▶ Problem to work on
The records are to be copied exactly and in full.

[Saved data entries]
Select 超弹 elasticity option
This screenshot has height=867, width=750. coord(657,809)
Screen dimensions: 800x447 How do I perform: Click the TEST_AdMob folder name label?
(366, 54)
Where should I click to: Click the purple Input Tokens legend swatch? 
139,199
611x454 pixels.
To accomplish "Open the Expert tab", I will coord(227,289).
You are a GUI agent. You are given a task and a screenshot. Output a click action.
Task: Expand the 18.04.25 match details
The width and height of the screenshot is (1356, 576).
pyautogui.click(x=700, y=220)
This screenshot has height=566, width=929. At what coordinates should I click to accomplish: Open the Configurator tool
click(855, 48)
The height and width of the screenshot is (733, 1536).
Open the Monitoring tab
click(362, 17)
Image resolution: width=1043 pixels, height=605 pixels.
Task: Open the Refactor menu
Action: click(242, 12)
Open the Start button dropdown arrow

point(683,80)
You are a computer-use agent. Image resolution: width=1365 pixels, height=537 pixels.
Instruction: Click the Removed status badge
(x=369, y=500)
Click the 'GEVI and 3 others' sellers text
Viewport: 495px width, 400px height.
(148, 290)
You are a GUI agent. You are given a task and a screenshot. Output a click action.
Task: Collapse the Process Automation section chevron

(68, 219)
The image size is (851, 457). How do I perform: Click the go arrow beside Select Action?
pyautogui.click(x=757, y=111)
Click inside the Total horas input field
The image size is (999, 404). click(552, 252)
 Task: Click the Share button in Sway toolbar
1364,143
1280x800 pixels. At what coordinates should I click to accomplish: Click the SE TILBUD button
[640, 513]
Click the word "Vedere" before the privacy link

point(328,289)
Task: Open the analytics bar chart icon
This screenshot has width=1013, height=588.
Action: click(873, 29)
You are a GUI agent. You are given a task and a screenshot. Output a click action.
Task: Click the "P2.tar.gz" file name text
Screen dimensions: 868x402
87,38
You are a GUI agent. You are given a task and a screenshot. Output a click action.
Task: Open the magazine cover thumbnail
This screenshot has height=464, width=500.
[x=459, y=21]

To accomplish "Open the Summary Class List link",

▶ Response
Select 超弹 elasticity option
This screenshot has height=867, width=750. coord(657,809)
Screen dimensions: 800x447 How do I perform: Click the TEST_AdMob folder name label?
(366, 54)
Where should I click to: Click the purple Input Tokens legend swatch? 
139,199
611x454 pixels.
To accomplish "Open the Expert tab", I will coord(227,289).
You are a GUI agent. You are given a task and a screenshot. Output a click action.
Task: Expand the 18.04.25 match details
The width and height of the screenshot is (1356, 576).
pyautogui.click(x=700, y=220)
This screenshot has height=566, width=929. At what coordinates should I click to accomplish: Open the Configurator tool
click(855, 48)
The height and width of the screenshot is (733, 1536).
Open the Monitoring tab
click(362, 17)
Image resolution: width=1043 pixels, height=605 pixels.
Task: Open the Refactor menu
Action: click(242, 12)
Open the Start button dropdown arrow

point(683,80)
You are a computer-use agent. Image resolution: width=1365 pixels, height=537 pixels.
Instruction: Click the Removed status badge
(x=369, y=500)
Click the 'GEVI and 3 others' sellers text
Viewport: 495px width, 400px height.
(148, 290)
You are a GUI agent. You are given a task and a screenshot. Output a click action.
Task: Collapse the Process Automation section chevron

(68, 219)
The image size is (851, 457). How do I perform: Click the go arrow beside Select Action?
pyautogui.click(x=757, y=111)
Click inside the Total horas input field
The image size is (999, 404). click(552, 252)
 Task: Click the Share button in Sway toolbar
1364,143
1280x800 pixels. At what coordinates should I click to accomplish: Click the SE TILBUD button
[640, 513]
Click the word "Vedere" before the privacy link

point(328,289)
Task: Open the analytics bar chart icon
This screenshot has width=1013, height=588.
Action: click(873, 29)
You are a GUI agent. You are given a task and a screenshot. Output a click action.
Task: Click the "P2.tar.gz" file name text
Screen dimensions: 868x402
87,38
You are a GUI agent. You are given a task and a screenshot. Output a click action.
Task: Open the magazine cover thumbnail
This screenshot has height=464, width=500.
[x=459, y=21]

To accomplish "Open the Summary Class List link",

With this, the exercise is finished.